So, then I went back to thinking about the thing I do love, which is photography. I could take some classes at the local college to learn the technical aspects of photography, for a heck of a lot less than $13,000. I will need to design a website and I'll need to get an ad in the local magazine where other photographers advertise. Of course, I looked in that very magazine and found this woman's website and when I looked at it became completely depressed. It's amazing and she's an amazing photographer. I'm nowhere near that. There is music playing on the website, and the song ("Somewhere Over The Rainbow" by Israel Kamakawiwo'ole) that goes with the pictures she shows reminds me of Steve and I and our trip to Maui. We bought this guy's CD while we were there (he took me for a week for my birtday). Unfortunately, I can't seem to escape Steve right now, no matter how hard I try.

My friend told me that she believes I am "addicted" to Steve like a junkie. I think this may be an accurate statement. You don't spend 14 solid months, day in and day out, traveling together, cooking together, being with that person physically, emotionally, and NOT feel a loss when you don't speak for a week. I'm having a difficult time concentrating on anything these days. Like I said, only I can figure this all out for me.
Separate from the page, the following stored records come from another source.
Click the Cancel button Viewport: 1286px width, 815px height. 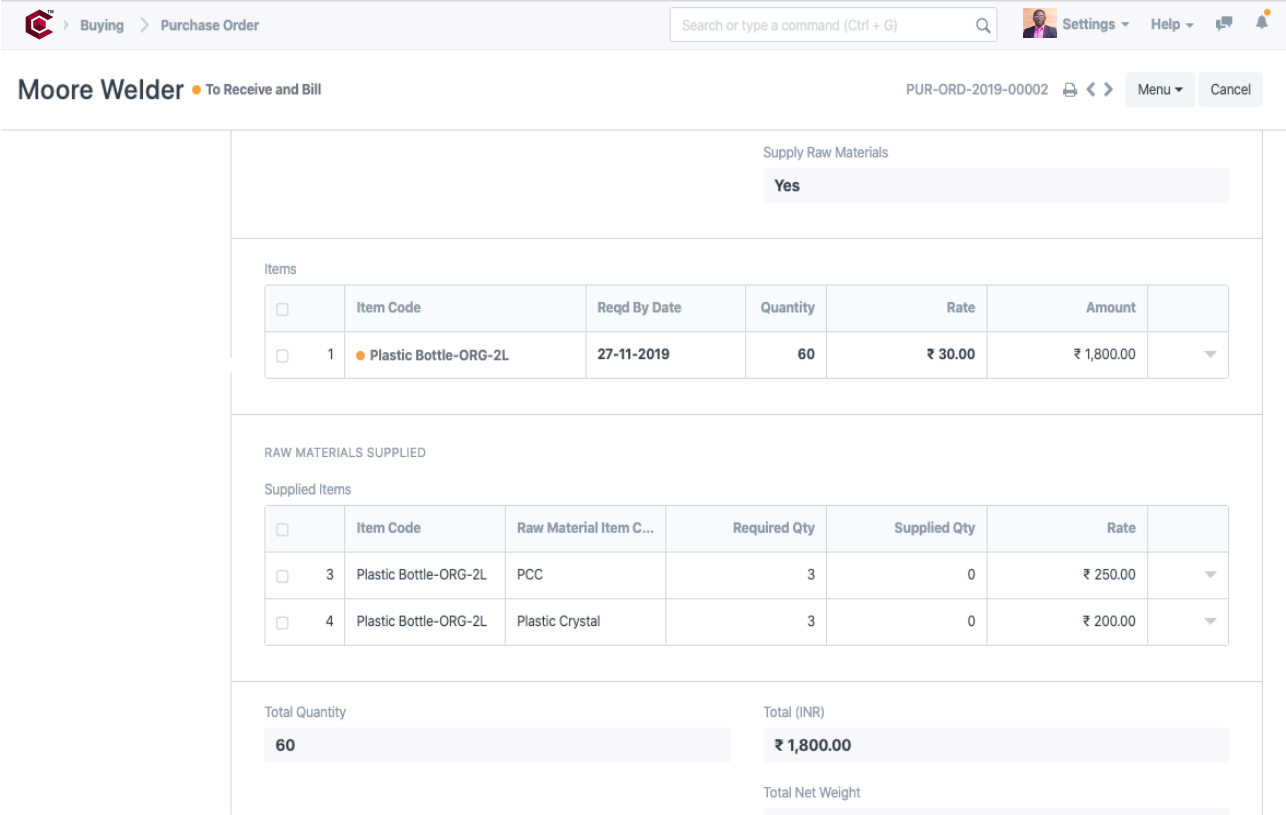pos(1230,89)
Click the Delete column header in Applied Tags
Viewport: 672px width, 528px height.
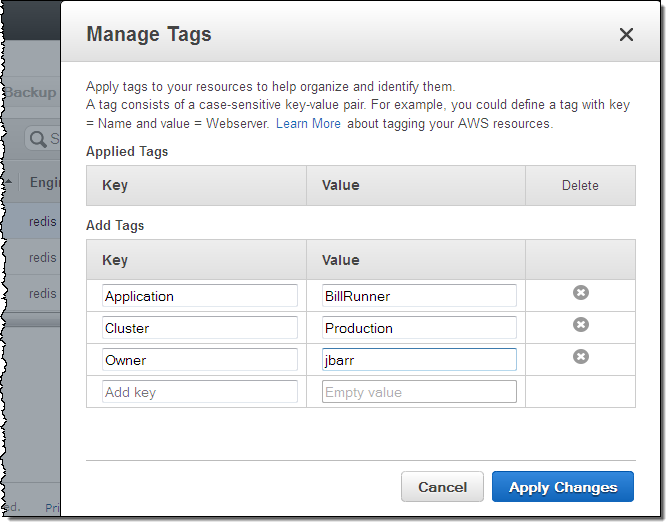click(580, 185)
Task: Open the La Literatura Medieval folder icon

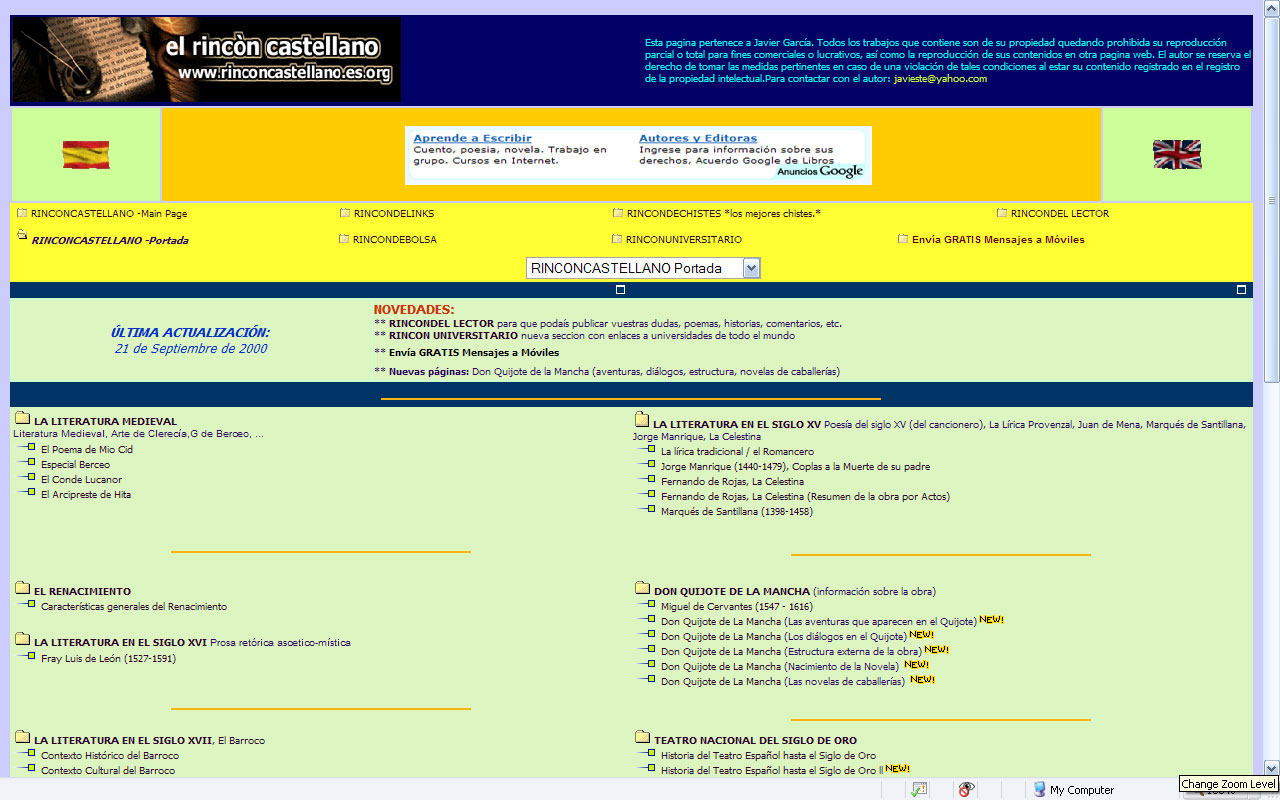Action: (23, 420)
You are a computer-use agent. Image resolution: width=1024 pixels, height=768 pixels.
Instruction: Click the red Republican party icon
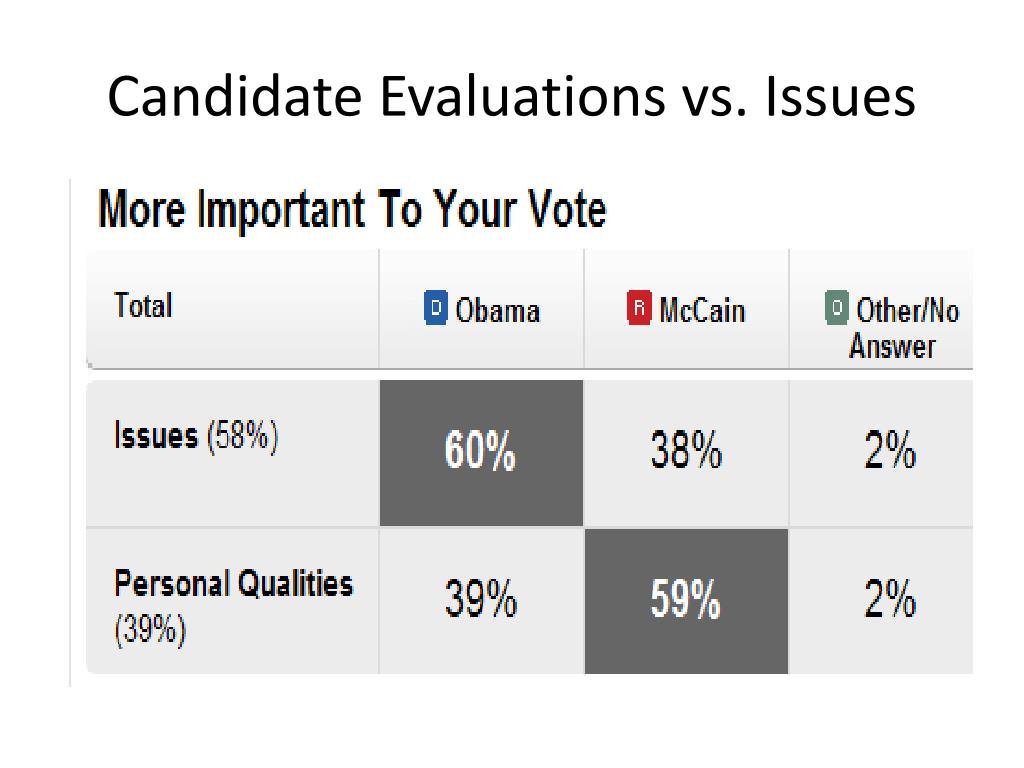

I did stop writing after what Art wrote. Michelle is correct. I didn't come back to this forum to be given a lecture by someone who has never met me and who is not inside my head. I think Art means well but sometimes I think that he offers his opinion and if the person on the other end doesn't do exactly as he would do or as he recommends then he gets judgmental and makes you feel worse. Nobody wants to be kicked when they are already down. It takes a lot for me to get on here and share this stuff. Yes, I'm venting, but ultimately I make all my own decisions. Do we all want input? Sure we do. I have two kids. They don't always do as I would do or what I recommend but that's how life works. At the end of the day, all we really have is ourself. I can't do always do for me what Art would do or my dear friend Gina would do (She recommends never talking to Steve again. She says a man can't love you and treat you this way.) Yes, Art did recommend a year ago to not go out with Steve, based on the things he had heard through me (we used to email each other). I decided to do otherwise. In retrospect, maybe I should have listened to Art. Getting out then would have been way easier. Art may be absolutely right. Or he may be wrong. I don't even know. I'm just numb right now quite honestly.

I think when we come here to vent and work through our pain, each of us really wants an ear to listen and gently offer ideas, thoughts, or opinions. I'm in a very bad place right now. I'm extremely sad, depressed, hurting, and vulnerable. I have lost most of the friends I had since my divorce. I feel extremly lonely and isolated. What I really need is a friend or friends who will listen. Offering opinions or advice is fine too. But when you feel you're in the doghouse with someone if you don't heed what they tell you to do is not good. It's not what I need. I didn't want to read anymore yesterday, as I had read enough. My heart hurts. I am in pain, physically and emotionally. I don't know how to get up in the morning and get through my day. Talk about paralysis? I'm completely paralyzed now. My back is wracked with pain and I have an enormous sense of sadness, anger, and rage. You bet I do.

Like I said, I think Art means well. It's just not what I need right now.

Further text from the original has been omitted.